Vers la logique de Boole

Jacques Dufresne
L'ordinateur est le résultat de sept siècles de logique formelle
Leibniz, comme beaucoup de savants de son époque, était à la recherche d'une manière infaillible de raisonner. Qu'est-ce qui fausse notre raisonnement, qu'est-ce qui nous éloigne de la vérité? À l'époque de Leibniz, on répondait spontanément à cette question en accusant les sens. «Ce sont les sens qui nous trompent», avait écrit Descartes. Voilà pourquoi Leibniz, en cherchant une manière infaillible de raisonner, a été amené à s'élever dans l'abstraction jusqu'à une altitude telle que la perturbation venue des sens ne soit plus perceptible. Ce haut niveau d'abstraction est celui de la logique dite formelle.

À la vérité, c'est au philosophe espagnol Raymond Lulle (1235-1315) qu'il faut remonter pour discerner l'origine d'une telle logique formelle en Occident. Dans l'Art Bref, il a vraiment tenté de transformer les catégories d'Aristote en une machine de la vérité où, par un jeu complexe de schémas et de symboles, on peut représenter une multitude d'agencements possibles des éléments du savoir. «Le sujet de cet Art, écrit Raymond Lulle, est de répondre à toutes les questions, en supposant que soit connu ce qu'indique le nom». Le but de l'ordinateur sera de répondre à toutes les questions, à la condition qu'elles puissent être traitées selon des règles logiques elles-mêmes compatibles avec les circuits de l'ordinateur.

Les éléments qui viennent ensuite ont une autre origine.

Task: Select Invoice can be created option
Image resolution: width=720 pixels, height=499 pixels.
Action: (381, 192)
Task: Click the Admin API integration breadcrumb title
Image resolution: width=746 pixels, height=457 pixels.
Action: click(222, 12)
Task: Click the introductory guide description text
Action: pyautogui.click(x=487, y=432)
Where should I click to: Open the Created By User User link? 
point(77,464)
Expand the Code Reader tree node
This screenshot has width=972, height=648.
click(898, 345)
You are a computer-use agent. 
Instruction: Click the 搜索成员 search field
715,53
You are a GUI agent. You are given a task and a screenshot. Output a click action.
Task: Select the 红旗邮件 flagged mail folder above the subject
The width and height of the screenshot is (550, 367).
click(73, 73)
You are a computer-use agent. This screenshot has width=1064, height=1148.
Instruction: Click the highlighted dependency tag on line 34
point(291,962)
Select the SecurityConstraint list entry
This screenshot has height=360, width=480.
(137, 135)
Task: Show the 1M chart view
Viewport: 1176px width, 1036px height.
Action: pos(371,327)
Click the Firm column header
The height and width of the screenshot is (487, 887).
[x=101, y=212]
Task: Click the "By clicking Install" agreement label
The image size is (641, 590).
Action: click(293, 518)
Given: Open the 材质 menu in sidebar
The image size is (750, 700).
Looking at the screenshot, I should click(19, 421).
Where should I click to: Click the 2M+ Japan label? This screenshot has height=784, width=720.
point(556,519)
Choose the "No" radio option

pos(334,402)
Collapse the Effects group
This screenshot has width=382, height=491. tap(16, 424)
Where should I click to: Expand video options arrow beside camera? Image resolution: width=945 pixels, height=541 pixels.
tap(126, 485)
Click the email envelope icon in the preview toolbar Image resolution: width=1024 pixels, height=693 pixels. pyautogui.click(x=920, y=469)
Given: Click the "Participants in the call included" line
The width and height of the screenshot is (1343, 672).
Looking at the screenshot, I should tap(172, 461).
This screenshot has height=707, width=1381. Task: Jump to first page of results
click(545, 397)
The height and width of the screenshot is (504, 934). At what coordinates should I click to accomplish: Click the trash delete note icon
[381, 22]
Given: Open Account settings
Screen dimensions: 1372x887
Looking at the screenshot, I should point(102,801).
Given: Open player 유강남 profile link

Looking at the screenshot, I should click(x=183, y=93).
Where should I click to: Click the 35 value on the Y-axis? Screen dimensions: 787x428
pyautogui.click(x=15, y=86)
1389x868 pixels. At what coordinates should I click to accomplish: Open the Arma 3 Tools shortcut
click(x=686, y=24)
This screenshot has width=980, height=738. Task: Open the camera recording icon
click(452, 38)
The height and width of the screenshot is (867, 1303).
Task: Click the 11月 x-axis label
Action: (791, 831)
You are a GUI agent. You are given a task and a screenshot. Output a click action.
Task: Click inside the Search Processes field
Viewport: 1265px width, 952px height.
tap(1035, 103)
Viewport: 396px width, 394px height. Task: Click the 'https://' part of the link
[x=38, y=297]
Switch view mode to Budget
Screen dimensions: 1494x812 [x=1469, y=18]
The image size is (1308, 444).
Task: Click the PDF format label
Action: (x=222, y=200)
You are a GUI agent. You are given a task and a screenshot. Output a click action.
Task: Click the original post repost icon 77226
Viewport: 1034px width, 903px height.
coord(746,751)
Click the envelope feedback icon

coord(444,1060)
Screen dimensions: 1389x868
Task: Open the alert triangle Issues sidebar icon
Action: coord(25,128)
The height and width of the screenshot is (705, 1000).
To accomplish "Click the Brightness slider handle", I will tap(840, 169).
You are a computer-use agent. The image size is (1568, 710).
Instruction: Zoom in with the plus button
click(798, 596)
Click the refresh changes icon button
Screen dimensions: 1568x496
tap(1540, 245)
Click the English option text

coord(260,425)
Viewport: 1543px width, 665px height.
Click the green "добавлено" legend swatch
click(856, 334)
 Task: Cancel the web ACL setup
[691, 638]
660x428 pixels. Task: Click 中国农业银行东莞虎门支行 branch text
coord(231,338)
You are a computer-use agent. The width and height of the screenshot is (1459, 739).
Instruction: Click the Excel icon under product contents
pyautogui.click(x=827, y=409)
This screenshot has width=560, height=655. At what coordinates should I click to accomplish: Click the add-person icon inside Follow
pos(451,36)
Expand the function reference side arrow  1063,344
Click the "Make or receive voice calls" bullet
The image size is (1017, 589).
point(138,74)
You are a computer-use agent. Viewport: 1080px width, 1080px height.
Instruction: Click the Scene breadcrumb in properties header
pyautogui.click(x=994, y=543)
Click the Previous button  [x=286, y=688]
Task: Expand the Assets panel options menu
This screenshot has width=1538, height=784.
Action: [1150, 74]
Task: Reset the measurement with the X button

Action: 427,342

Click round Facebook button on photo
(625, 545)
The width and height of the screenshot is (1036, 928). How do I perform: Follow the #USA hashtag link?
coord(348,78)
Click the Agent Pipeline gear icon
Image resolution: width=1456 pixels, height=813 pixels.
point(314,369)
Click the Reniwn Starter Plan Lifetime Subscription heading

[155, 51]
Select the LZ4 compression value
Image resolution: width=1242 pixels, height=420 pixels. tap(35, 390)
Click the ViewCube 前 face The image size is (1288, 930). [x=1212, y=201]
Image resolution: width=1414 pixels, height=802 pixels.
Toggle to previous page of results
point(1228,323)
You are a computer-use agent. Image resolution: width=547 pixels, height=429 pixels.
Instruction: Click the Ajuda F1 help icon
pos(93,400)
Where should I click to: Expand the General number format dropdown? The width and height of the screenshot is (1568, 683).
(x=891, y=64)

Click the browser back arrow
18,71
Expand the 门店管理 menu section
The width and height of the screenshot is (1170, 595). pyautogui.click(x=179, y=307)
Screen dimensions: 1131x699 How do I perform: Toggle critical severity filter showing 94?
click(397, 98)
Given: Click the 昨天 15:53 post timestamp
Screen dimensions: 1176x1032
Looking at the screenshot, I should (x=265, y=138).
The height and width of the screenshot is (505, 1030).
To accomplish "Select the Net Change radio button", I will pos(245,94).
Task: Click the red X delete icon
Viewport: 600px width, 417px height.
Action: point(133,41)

Le projet de Leibiniz resta inachevé. C'est le mathématicien anglais George Boole (1815-1864) qui, 150 ans plus tard, réalisera le rêve de Leibniz dans un ouvrage intitulé The Laws of Thought. Voici le but qu'il poursuivait et qu'il précise dans le premier paragraphe du livre: «étudier les lois fondamentales de l'esprit selon lesquelles le raisonnement s'accomplit; exposer ces lois dans le langage symbolique du calcul et, sur cette base, établir la science de la logique et construire sa méthode.» Boole émet l'hypothèse que les opérations de l'esprit engagé dans le raisonnement sont gouvernées par certaines lois algébriques, analogues aux lois des opérations arithmétiques familières relatives à l'addition, la soustraction, la multiplication, etc. À partir de ces lois fondamentales, qu'il expose à l'aide de symboles mathématiques, il construit une méthode pour résoudre des problèmes de logique.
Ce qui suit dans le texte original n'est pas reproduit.